Thomas Siniecki, Media365 : publié le vendredi 01 mai 2026 à 22h54
Il n'y aura pas de première finale en Masters 1000 pour le grand espoir français, mais son tournoi de Madrid aura été une vraie réussite.
Arthur Fils n'espérait pas spécialement un exploit face à Jannik Sinner, vendredi en demi-finales du Masters 1000 de Madrid (6-2, 6-4). Il envisageait plutôt ce match dans le cadre d'un vrai plan de carrière : "Je dois jouer plus de matchs à ce niveau contre les cinq meilleurs joueurs au monde, pour être habitué. Pour le moment, j'ai joué des très bons matchs contre de très bons adversaires, mais ce ne sont pas les meilleurs. Une fois que je serai habitué, on pourra parler de vrais matchs. Pour le moment, ce ne sont que des nouvelles expériences, donc ça fait partie du voyage."
"Quand on va se rejouer, j'espère que j'aurai appris"
Affronter le n°1 mondial, bien sûr, c'est différent, et le n°1 français (25e mondial) l'a ressenti et a emmagasiné tout ce qu'il a pu : "Contre lui, jouer du très bon tennis ne suffit pas. Le deuxième set a été meilleur de mon côté, j'ai eu quelques petites occasions mais je ne les ai pas saisies. Il n'y avait pas de point facile." Il n'avait jamais réellement eu à ferrailler avec une telle cadence sur terre battue, ce qui lui servira évidemment : "Je ressors avec pas mal de réponses à mes questions. J'ai trouvé des solutions au second set en variant un peu plus, en restant un peu plus solide dans ma diagonale de revers. C'était de mieux en mieux. C'est comme ça, c'est une expérience en plus. Quand on va se rejouer dans des gros matchs, j'espère que j'aurai appris de cette défaite et que je pourrai faire un meilleur match."

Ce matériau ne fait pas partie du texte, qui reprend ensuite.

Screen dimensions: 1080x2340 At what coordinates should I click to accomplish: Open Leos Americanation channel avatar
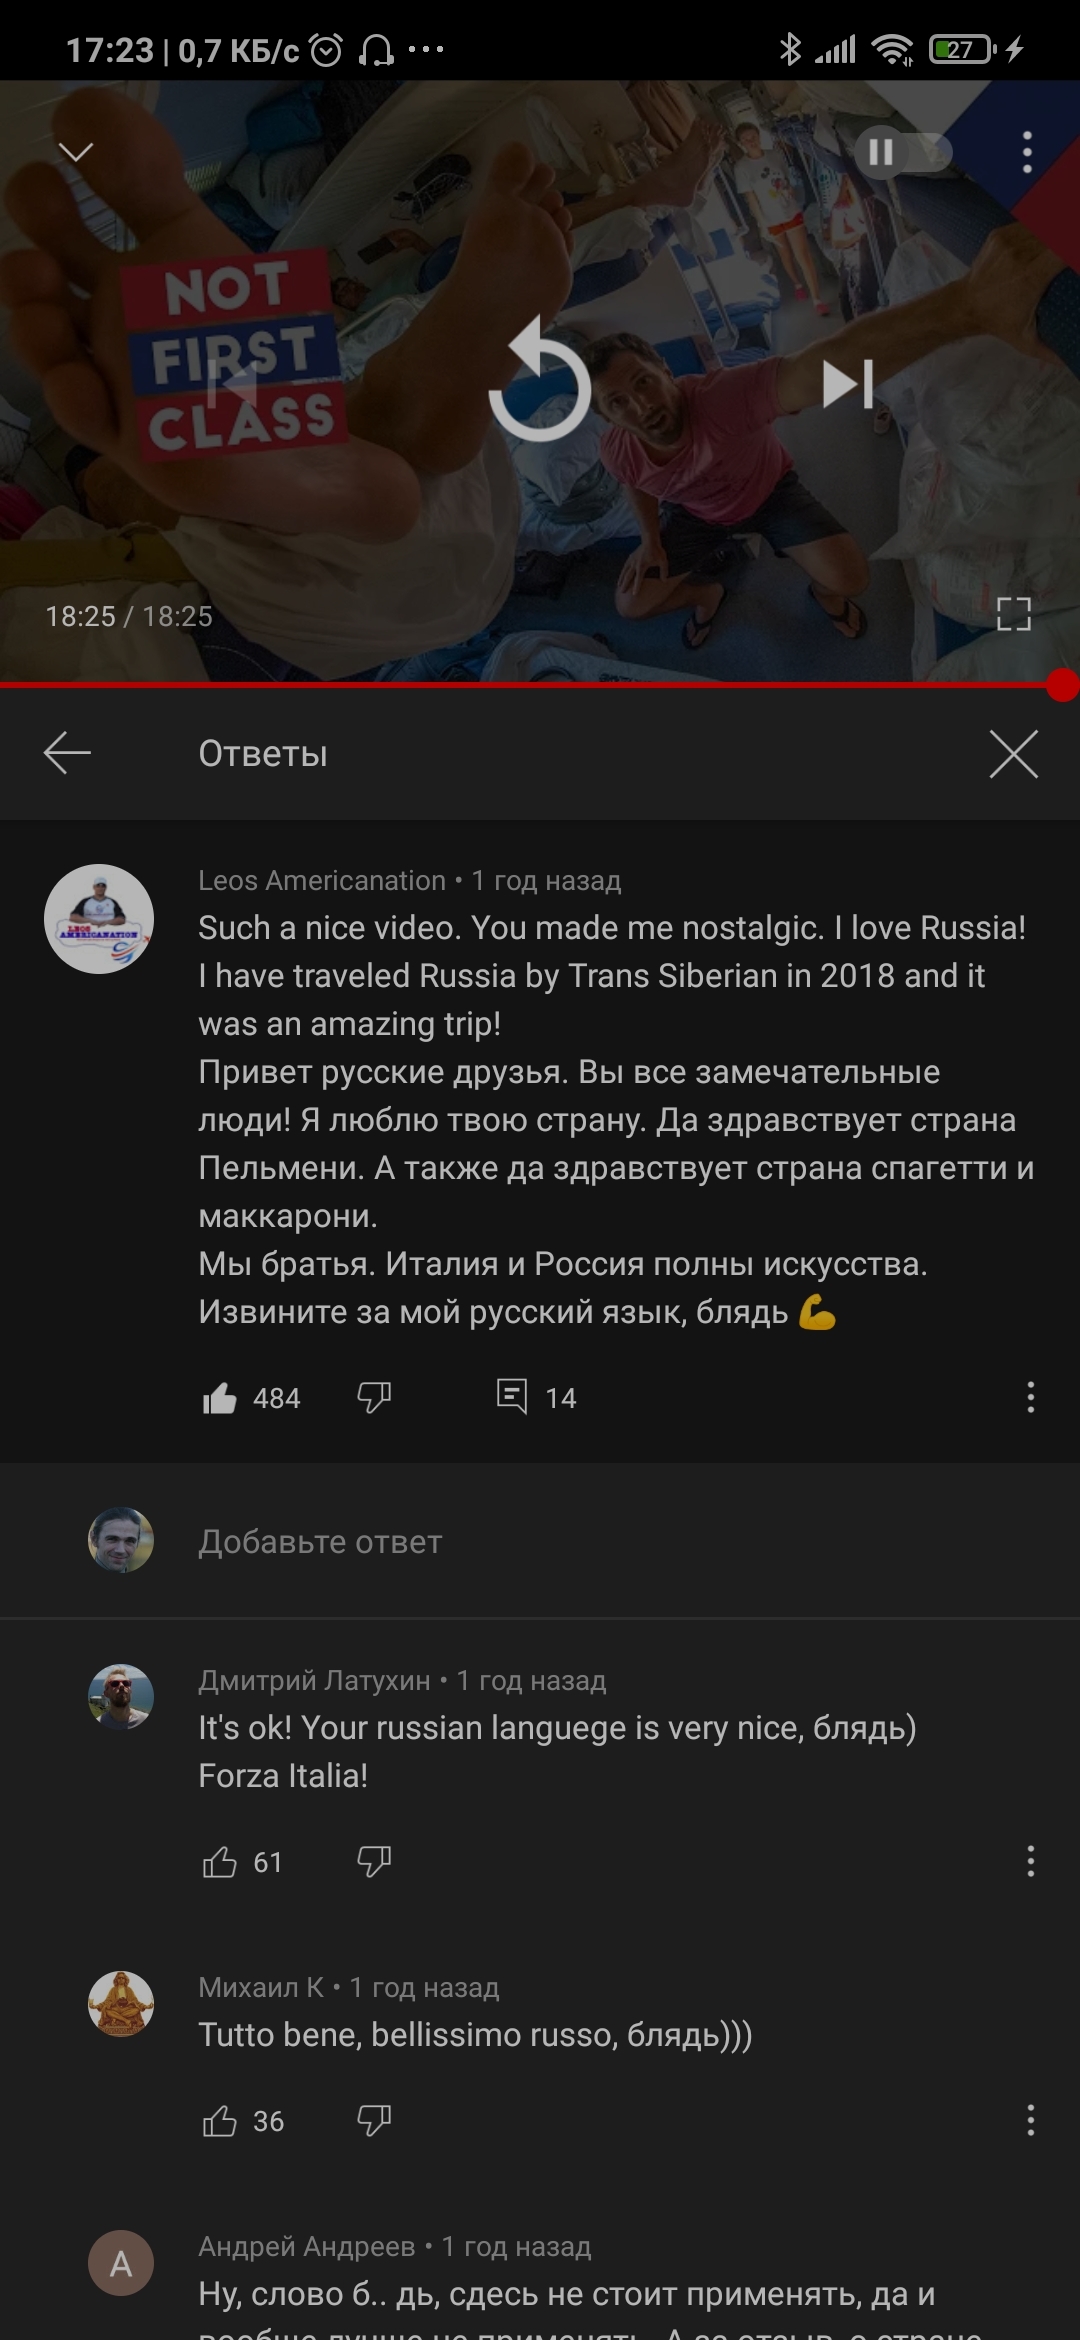point(99,919)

Son idée, on le sait, est de pouvoir rivaliser avec ces joueurs, comme il le rappelle encore lui-même. Et d'avoir ses chances, ce qui passe par énormément d'entraînement et donc de rendez-vous de ce type, qu'une amélioration constante de son classement doit pouvoir lui apporter avec de plus en plus de tableaux en ce sens. A commencer, par exemple, par des deuxièmes semaines sur des tournois du Grand Chelem. C'est même un prérequis obligatoire.